__Sumber__.
--

Berita

ilustrasi, Rumah S Parman

On The Spot

Rumah S Parman Dijual ke Purnawirawan AL

Berkunjung ke Kediaman Jenderal Korban G30S
MINGGU, 02 OKTOBER 2011 | 04:32 WIB

RMOL.Sebuah rumah bercat putih berdiri dengan gagahnya di Jalan Syamsu Rizal Nomor 32, Menteng, Jakarta Pusat. Dari bentuknya, bangunan berlantai dua ini masih bergaya lama. Meski demikian, rumah ini terlihat kokoh dan mentereng.

Sebelum berganti nama men­jadi Syamsu Rizal, jalan ini ber­nama Jalan Serang. Letaknya tak jauh dari Jalan Taman Suropati.

Tak banyak yang tahu bahwa ada peristiwa sejarah yang terjadi di rumah itu. Dulu, rumah ini di­tempati Mayor Jenderal S Par­man, Asisten I Menteri/Panglima Angkatan Darat.

Empat puluh enam tahun lalu, Parman diculik oleh gerombolan tentara yang terlibat dalam Gera­kan 30 September 1965 dari rumah ini.

Ia akhirnya dibunuh di Lubang Buaya, Jakarta Timur. Mayatnya dimasukkan ke dalam sumur tua bersama beberapa jenderal Ang­katan Darat dan seorang perwira pertama yang ikut diculik ge­rakan itu.

Mereka yang jadi korban gera­kan ini akhirnya ditetapkan se­ba­gai Pahlawan Revolusi. Pangkat mereka pun dinaikkan setingkat lebih tinggi. Pangkat Parman men­jadi Letnan Jenderal Anumerta.

--

(Entri untuk mencari kata dan elemen)
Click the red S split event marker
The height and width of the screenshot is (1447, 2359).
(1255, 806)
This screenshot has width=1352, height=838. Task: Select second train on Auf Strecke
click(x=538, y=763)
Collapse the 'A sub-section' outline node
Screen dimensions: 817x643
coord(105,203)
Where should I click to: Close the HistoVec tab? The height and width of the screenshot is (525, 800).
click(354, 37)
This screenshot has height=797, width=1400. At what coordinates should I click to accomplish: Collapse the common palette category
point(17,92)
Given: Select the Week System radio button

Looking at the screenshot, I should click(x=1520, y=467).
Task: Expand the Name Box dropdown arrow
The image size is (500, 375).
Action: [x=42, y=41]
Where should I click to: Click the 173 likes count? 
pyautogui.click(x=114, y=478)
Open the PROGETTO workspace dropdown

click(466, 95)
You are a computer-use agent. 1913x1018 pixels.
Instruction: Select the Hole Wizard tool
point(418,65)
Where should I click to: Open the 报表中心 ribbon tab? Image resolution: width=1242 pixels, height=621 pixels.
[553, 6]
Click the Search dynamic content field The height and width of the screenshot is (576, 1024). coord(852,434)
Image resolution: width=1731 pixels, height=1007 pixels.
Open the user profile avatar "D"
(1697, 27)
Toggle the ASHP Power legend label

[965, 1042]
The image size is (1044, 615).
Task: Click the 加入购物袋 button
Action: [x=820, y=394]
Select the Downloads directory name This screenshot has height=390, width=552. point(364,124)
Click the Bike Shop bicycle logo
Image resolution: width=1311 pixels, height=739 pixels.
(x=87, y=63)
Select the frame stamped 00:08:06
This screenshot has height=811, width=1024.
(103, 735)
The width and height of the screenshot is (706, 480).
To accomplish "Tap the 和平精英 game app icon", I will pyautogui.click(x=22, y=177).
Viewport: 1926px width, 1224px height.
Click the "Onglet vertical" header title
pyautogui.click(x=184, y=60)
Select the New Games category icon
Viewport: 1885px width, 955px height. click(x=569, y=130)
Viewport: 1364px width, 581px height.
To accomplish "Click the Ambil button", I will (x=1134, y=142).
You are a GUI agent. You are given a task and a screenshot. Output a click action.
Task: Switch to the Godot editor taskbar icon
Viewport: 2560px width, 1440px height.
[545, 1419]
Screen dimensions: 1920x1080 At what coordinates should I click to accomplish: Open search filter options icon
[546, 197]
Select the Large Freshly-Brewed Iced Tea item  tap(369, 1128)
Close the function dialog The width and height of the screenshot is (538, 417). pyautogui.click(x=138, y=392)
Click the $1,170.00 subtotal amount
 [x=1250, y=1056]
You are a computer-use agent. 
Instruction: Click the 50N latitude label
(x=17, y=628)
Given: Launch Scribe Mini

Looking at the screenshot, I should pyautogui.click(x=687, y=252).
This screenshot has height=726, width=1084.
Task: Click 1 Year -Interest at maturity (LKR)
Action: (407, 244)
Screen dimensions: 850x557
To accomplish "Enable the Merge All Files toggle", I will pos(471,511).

--

__Daftar Permintaan__.
(A) Jawablah pertanyaan berikut berdasarkan artikel tentang rumah S Parman.
(i) Apa nama Jalan Syamsu Rizal sebelum namanya diganti?
(ii) Di mana Parman akhirnya dibunuh?
(iii) Pangkat apa yang disandang Parman setelah dinaikkan setingkat?
(B) Perbarui artikel tentang rumah S Parman dengan menulis ulang bagian mulai dari "On The Spot" hingga "Menteri/Panglima Angkatan Darat.", lalu ganti "Menteng" dengan "Cikini".
Materi ini tidak berhubungan dengan artikel tersebut.

__Jawaban per Tugas__.
(A)
(i) Jalan Serang.
(ii) Di Lubang Buaya, Jakarta Timur.
(iii) Letnan Jenderal Anumerta.

(B)
On The Spot

Rumah S Parman Dijual ke Purnawirawan AL

Berkunjung ke Kediaman Jenderal Korban G30S
MINGGU, 02 OKTOBER 2011 | 04:32 WIB

RMOL.Sebuah rumah bercat putih berdiri dengan gagahnya di Jalan Syamsu Rizal Nomor 32, Cikini, Jakarta Pusat. Dari bentuknya, bangunan berlantai dua ini masih bergaya lama. Meski demikian, rumah ini terlihat kokoh dan mentereng.

Sebelum berganti nama men­jadi Syamsu Rizal, jalan ini ber­nama Jalan Serang. Letaknya tak jauh dari Jalan Taman Suropati.

Tak banyak yang tahu bahwa ada peristiwa sejarah yang terjadi di rumah itu. Dulu, rumah ini di­tempati Mayor Jenderal S Par­man, Asisten I Menteri/Panglima Angkatan Darat.